(Dataset items)

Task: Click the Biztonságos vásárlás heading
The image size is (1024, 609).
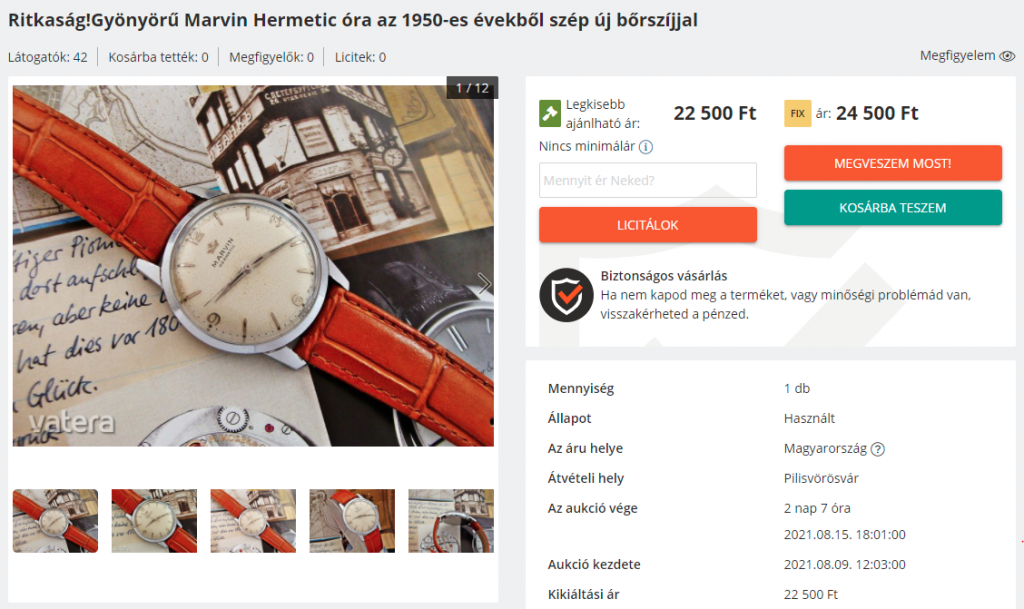Action: tap(664, 276)
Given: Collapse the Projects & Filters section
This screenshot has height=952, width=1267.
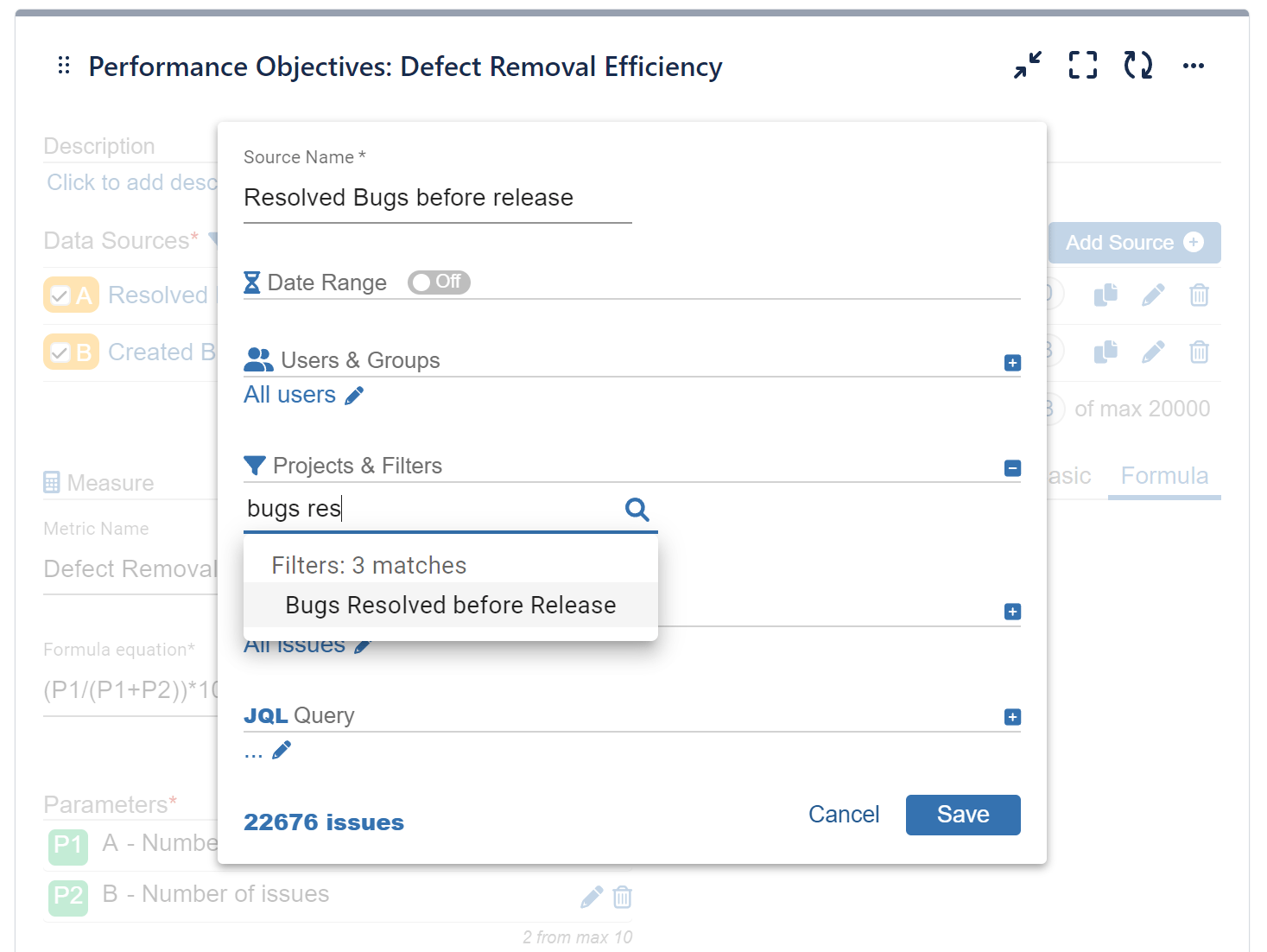Looking at the screenshot, I should click(x=1011, y=467).
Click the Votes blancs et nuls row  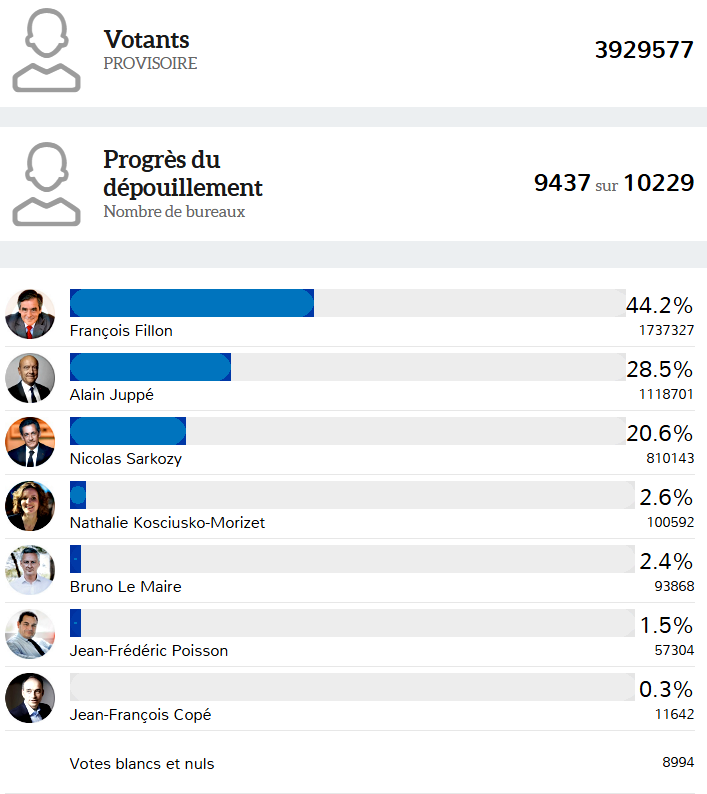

* Exercise objective *
Please print each entry exactly as given and keep pictures out of it.

* Exercise response *
Task: Click the Biztonságos vásárlás heading
The image size is (1024, 609).
Action: tap(664, 276)
Given: Collapse the Projects & Filters section
This screenshot has height=952, width=1267.
Looking at the screenshot, I should click(x=1011, y=467).
Click the Votes blancs et nuls row  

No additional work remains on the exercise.